The concept of primes and the algorithm for counting the greatest common divisor in Ancient China

TL;DR

This paper demonstrates that the ancient Chinese had concepts of primes and an algorithm for GCD calculation predating Greek mathematics, challenging common historical assumptions.

Contribution

It provides historical evidence that the concept of primes and GCD algorithms existed in Ancient China centuries before their recognition in Western mathematics.

Findings

The concept of primes in China dates back to around 500 B.C.

The Chinese GCD algorithm is essentially the Euclidean algorithm.

Ancient Chinese GCD algorithm predates Stein's binary GCD algorithm.

Abstract

When people mention the number theoretical achievements in Ancient China, the famous Chinese Remainder Theorem always springs to mind.

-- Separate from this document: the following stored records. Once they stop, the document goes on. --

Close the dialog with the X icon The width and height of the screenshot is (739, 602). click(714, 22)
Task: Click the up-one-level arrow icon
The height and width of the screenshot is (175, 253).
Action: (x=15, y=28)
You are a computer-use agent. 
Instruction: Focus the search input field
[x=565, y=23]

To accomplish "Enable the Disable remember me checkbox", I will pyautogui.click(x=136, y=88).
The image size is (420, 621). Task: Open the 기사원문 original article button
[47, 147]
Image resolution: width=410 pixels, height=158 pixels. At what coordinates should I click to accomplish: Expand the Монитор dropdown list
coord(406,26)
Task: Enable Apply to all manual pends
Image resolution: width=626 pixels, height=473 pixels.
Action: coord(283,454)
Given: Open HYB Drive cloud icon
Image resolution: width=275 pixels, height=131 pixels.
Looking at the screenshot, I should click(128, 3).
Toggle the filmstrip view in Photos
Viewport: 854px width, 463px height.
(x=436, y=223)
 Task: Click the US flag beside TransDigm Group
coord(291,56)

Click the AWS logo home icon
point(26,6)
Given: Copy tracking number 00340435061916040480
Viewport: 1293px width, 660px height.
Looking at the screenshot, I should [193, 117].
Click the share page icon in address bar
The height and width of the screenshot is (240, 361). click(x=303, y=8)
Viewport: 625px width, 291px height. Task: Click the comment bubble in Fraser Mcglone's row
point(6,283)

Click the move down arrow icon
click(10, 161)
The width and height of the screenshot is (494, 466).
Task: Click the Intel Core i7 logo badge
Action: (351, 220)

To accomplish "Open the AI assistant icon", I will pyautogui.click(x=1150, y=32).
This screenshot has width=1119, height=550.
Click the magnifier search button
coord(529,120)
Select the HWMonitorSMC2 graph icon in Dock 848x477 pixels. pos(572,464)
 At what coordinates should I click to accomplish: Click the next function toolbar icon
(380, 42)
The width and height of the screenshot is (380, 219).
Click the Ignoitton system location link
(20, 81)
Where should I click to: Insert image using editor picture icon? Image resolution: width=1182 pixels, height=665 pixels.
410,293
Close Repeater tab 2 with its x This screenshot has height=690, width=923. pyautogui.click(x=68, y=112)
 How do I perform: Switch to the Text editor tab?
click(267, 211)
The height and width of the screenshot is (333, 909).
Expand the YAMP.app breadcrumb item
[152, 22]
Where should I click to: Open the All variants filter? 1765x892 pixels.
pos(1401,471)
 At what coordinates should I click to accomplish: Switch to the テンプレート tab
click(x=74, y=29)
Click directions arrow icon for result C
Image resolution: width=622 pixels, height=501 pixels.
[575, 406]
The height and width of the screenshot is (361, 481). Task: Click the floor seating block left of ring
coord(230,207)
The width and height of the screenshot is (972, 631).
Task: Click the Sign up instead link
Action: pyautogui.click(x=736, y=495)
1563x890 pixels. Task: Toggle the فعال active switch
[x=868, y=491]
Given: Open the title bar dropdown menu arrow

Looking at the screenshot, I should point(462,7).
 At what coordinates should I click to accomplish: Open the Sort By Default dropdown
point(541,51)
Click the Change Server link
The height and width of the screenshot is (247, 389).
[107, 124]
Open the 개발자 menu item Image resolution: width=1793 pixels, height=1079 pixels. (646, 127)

But, two more of them--the concept of primes and the algorithm for counting the greatest common divisor, are rarely spoken. Some scholars even think that Ancient China has not the concept of primes. The aim of this paper is to show that the concept of primes in Ancient China can be traced back to the time of Confuciusor (about 500 B.C.) or more ago. This implies that the concept of primes in Ancient China is much earlier than the concept of primes in Euclid's \emph{Elements}(about 300 B.C.) of Ancient Greece. We also shows that the algorithm for counting the greatest common divisor in Ancient China is essentially the Euclidean algorithm or the binary gcd algorithm. Donald E. Knuth said that "the binary gcd algorithm was discovered by J. Stein in 1961". Nevertheless, Knuth was wrong. The ancient Chinese algorithm is clearly much earlier than J. Stein's algorithm.